WHAT TO WORK ON
Copy the pudl.sqlite thread below word for word, beginning at "Since converting PudlTabl" and ending at "of disk space.".

READING TEXT
* BEGIN *

How to access full `pudl.sqlite` in a standard GitHub Runner #3071

bendnorman · 2023-11-21T17:51:55Z

bendnorman
Nov 21, 2023
Maintainer

Since converting PudlTabl methods to dagster assets that write data to pudl.sqlite, pudl.sqlite has grown by about 10x. While having all of our data in a database rather than installing the pudl python package is more convenient for users, downloading an 11 GB database is cumbersome. This is especially a problem if you want to incorporate the full pudl.sqlite file into CI running on a standard Github Runner which only has 14 GB of disk space.

There are a few future changes that should reduce the size of the database:

Removing _out_* assets from the database. These assets are intermediate steps to a more complete asset users should be interacting with. There are some _out_* in the database because they were available in PudlTabl and we want to continue to support PudlTabl until users migrate to pulling data directly from the database.
Converting some assets to SQL views. There are some assets that are simple joins that could be SQL views which would not increase the database's size.

Even if we reduce pudl.sqlite's size by making these changes, there's no guarantee we keep the size down as we add more data sources. Here are a few ideas on how we can make this "medium" sized data easier to access:

Create a pudl.sqlite "lite" database which only includes out_* tables that include all of the most useful information.
Have users query pudl.sqlite using the datasette API. Not the easiest method for pulling data into dataframes. We also don't have a great means of versioning the API.
Create a collection of parquet files for each table in pudl.sqlite. This would allow users to easily pull very space efficient files for individual tables into DataFrames. One potential issue with this solution is that users might end up pulling parquet files from different data versions.
Convert pudl.sqlite to a duckdb file. Given the design goals of duckdb it seems like an ideal tool for our type of data. However, I don't think duckdb's compression is as efficient as parquet's, the tooling only supports a database created with the same version and is an additional tool users will have to become familiar with.
Providing a compressed version of pudl.sqlite. This will make it easier for folks to download but will still consume most of the GitHub runner disk space when unzipped.

cmgosnell · 2023-11-21T18:12:28Z

cmgosnell
Nov 21, 2023
Collaborator

I'm not sure this is a good idea but i could imagine an additional idea being:

Create a pudl.sqlite "fast" database which only includes the few years we have in our fast settings file.

I personally think 1 or 6 but sounds the most ideal. 1 because that might be a nice way for most users to access our data regardless of github runners, but this could pose a problem if anyone wants to rely on the tidy normalized tables. and 6 because we already consistently build this db locally and for our CI so it sounds straightforward, but it would mean downstream users' tests would be locked to whatever years/partitions that we are currently testing.

10 replies

gschivley Nov 22, 2023

@zaneselvans I'm all for using duckdb storage but is it mature enough to depend on yet? The one thing you can't find in their documentation is info about duckdb file storage. Other than the warning that it will be in flux until 1.0.0.

* END *

DATA
* BEGIN *

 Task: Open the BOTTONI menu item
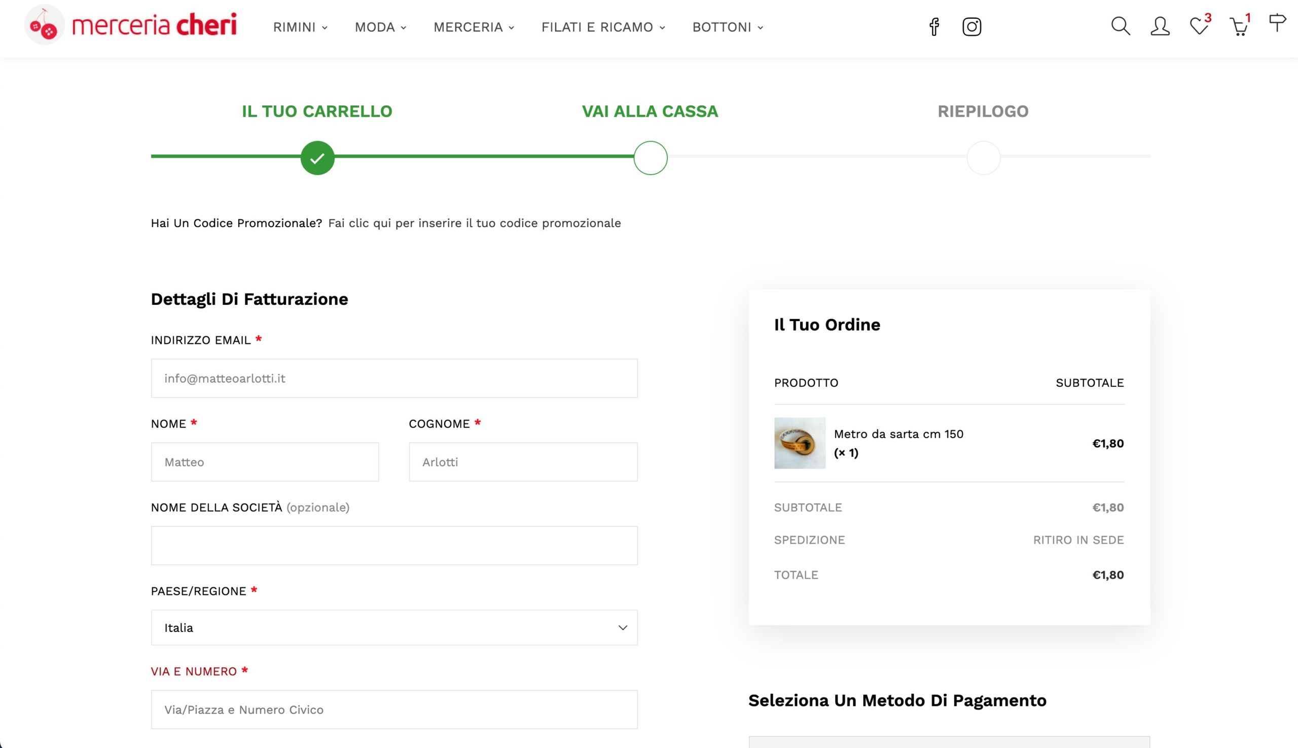[727, 27]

* END *

RESPONSE
Since converting PudlTabl methods to dagster assets that write data to pudl.sqlite, pudl.sqlite has grown by about 10x. While having all of our data in a database rather than installing the pudl python package is more convenient for users, downloading an 11 GB database is cumbersome. This is especially a problem if you want to incorporate the full pudl.sqlite file into CI running on a standard Github Runner which only has 14 GB of disk space.